Quantitative analyses of metastasis, vascular density, apoptosis, cell proliferation in mammary carcinomas. A. Multiplicity of lymph node metastasis was significantly decreased in the pesVEGFR-2 and pEndo groups (**P < 0.01 as compared to the pVec group; †P < 0.01 as compared to the pesVEGFR-2 group). B. Multiplicity of lung metastatic foci > 250 μm was significantly reduced in the pesVEGFR-2 and pEndo groups (**P < 0.01 as compared to the pVec group; †P < 0.01 as compared to the pesVEGFR-2 group). C. Quantitation of blood and lymphatic microvessels were conducted using CD34 and Lyve-1 immunohistochemistry. The number of CD34⁺/Lyve-1^- blood vessels was significantly decreased in the pEndo group, but not in the pesVEGFR-2 group, as compared to the pVec group. The number of CD34^-/Lyve-1⁺ lymphatic microvessels was significantly decreased in the pesVEGFR-2 and pEndo groups. D. The mammary tumors were immunohistochemically stained for another lymphatic endothelial marker podoplanin. The number of dilated lymphatic microvessels containing intraluminal tumor cells was significantly lower in pesVEGFR-2 and pEndo groups than those observed in the control pVec group. E. Apoptotic cell death, assessed by TUNEL assay, was significantly increased in the pEndo group. F. Cell proliferation, inferred by BrdU labeling indices, was significantly decreased in the pesVEGFR-2 and pEndo groups. *P < 0.05 and **P < 0.01 as compared to the values of the pVec group. Data presented are means ± SD values.

Figure 4

Immunofluorescence for blood and lymphatic vessels in mammary carcinomas. Double immunohistochemical staining with CD34 for blood microvessels (red) and Lyve-1 for lymphatic (green) microvessels and their merged images in mammary tumors.

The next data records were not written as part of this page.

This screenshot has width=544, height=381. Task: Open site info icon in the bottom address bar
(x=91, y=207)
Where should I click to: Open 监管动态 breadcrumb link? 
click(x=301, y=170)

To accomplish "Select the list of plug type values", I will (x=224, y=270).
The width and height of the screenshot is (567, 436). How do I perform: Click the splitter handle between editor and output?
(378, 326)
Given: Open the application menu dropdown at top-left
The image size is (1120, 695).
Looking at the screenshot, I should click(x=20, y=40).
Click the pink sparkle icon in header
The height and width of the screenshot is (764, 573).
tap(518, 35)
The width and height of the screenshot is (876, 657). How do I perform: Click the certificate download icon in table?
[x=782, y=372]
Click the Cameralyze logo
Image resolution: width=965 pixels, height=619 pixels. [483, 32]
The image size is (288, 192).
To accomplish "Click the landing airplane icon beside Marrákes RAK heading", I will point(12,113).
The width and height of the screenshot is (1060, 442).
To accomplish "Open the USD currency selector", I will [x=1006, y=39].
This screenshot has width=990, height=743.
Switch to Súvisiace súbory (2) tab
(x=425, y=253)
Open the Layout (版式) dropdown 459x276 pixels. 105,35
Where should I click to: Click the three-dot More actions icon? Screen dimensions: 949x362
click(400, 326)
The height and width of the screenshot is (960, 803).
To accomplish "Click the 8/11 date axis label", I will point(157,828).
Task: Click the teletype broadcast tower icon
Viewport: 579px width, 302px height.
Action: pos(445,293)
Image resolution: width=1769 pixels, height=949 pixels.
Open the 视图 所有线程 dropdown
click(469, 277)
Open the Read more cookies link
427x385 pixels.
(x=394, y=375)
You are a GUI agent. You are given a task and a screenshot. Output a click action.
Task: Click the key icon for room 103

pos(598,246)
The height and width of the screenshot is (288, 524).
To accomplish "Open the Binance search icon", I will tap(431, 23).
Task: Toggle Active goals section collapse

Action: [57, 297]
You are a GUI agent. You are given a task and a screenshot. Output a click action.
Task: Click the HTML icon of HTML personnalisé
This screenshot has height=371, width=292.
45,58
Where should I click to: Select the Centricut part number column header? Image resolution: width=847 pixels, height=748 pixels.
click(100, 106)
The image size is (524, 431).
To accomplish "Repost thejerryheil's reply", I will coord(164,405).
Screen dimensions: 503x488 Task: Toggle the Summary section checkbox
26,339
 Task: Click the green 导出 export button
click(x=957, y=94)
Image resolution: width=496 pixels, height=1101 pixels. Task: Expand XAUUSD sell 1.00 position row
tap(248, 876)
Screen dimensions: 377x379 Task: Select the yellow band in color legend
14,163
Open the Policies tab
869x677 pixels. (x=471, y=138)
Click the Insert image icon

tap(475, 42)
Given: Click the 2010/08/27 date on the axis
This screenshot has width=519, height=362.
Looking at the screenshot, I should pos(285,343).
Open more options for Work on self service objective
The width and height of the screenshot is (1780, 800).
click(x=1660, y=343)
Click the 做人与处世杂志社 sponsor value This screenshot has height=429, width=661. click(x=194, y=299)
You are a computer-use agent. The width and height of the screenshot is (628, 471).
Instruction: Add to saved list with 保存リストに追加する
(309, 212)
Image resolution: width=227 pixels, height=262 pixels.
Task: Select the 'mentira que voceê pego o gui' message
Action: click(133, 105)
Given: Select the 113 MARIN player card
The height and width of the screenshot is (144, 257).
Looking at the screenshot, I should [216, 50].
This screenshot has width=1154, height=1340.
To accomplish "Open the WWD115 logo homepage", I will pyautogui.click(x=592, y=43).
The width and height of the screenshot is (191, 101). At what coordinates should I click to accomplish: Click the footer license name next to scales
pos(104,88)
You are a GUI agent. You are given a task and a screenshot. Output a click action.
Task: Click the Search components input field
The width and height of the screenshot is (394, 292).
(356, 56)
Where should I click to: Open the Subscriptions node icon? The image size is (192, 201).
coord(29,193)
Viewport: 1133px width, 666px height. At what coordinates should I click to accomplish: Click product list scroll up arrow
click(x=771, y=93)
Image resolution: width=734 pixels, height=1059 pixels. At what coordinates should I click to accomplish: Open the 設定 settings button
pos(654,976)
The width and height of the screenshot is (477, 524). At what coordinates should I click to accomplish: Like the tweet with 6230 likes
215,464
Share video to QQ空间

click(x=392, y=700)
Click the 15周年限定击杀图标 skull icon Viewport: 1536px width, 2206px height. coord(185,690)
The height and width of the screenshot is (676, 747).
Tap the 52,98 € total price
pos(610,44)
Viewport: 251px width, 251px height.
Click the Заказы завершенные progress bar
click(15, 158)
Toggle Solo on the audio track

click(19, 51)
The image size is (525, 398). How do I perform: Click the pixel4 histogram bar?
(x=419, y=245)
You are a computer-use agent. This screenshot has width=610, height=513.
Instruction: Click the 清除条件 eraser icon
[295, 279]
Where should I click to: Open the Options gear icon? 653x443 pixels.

As can be seen in their merged image (C), some microvessels showed both expressions of CD34 (A) and Lyve-1 (B). Such microvessels having CD34⁺/Lyve-1⁺ characteristics were excluded from quantitation. The number of lymphatic microvessels was lower in the pesVEGFR-2 (G-I, merge in I) and pEndo (J-L, merge in L) groups than in the pVec group (D-F, merge in F). A-L, scale bar = 50 μm.

Figure 5

Dilated lymphatic vessels with cancer cell invasion, apoptosis, and cell proliferation in mammary carcinomas. Podoplanin-positive lymphatic microvessels of a tumor in a control mouse were often dilated and filled with tumor cells (A). The pesVEGFR-2 (B) and pEndo (C) groups showed a reduction in the numbers of dilated lymphatic microvessels containing intralumenal tumor cells (A-C, scale bar = 50 μm). Whereas some TUNEL-positive cells are seen in the tumor of a control mouse (D) and a mouse treated with pesVEGFR-2 (E), many more TUNEL-positive cells are observed in the tumor of a mouse treated with pEndo (F) (D-F, scale bar = 50 μm). Higher magnification in F showed many TUNEL-positive cells are observed in along with brownish necrotic vessels (G, arrows) (scale bar = 25 μm). Apoptosis of the tumor cells may be due to injury of the blood vessels (blockage of oxygen supply and nutrition to tumor cells). The number of BrdU-labeled cells tended to be lower in the pesVEGFR-2 (I) and pEndo (J) groups than in the pVec group (H) (H-J, scale bar = 50 μm). A-C, podoplanin immunohistochemistry; D-G, TUNEL stain; H-J, BrdU immunohistochemistry.